Philip K. Dick se profile alors. Dans sa nouvelle « Les robots rêvent-ils de moutons électriques ? » qui deviendra au cinéma « Blade Runner », nous percevons la complexité de cette machine créée par l’homme et cherchant à s’émanciper de son créateur.
Pluto démarre ainsi. Des robots ont le droit de se marier et même d’adopter d’autres robots. Certains robots adoptent même des orphelins humains. Les règles de la société existent autant pour les êtres humains que pour les robots, dès lors, qu’est-ce qui les différencient ?
L’art du mensonge. L’humain peut mentir quand la machine ne le peut pas.
Et l’empathie : les robots montrent au final plus d’empathie que les êtres humains envers tout être vivant les entourant.

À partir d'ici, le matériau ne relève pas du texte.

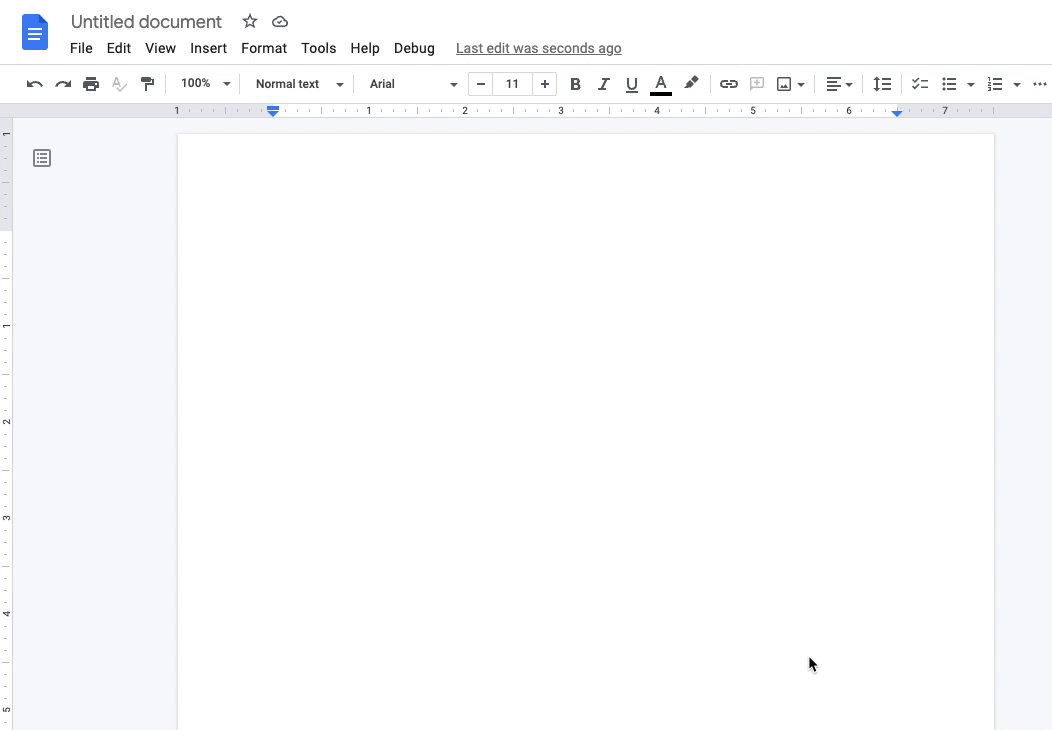Open the paragraph styles dropdown showing Normal text
Image resolution: width=1052 pixels, height=730 pixels.
pyautogui.click(x=297, y=84)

Mais voilà qu’un crime a lieu : un robot aimé de tous est assassiné. Quelques jours plus tard, un humain est assassiné. Sur les deux scènes du crime, la même signature : des cornes.
Qui tueraient des robots et des hommes ?
L’AME DANS LA MACHINE
La question de Masamune Shirow dans Ghost in the Shell est le fil conducteur de la série : qu’est-ce qui fait la différence entre un homme et un robot ?
Les épisodes défilent, l’enquête progresse, d’autres morts, tant humain que machine, s’ajoutent. Le mystère s’épaissit.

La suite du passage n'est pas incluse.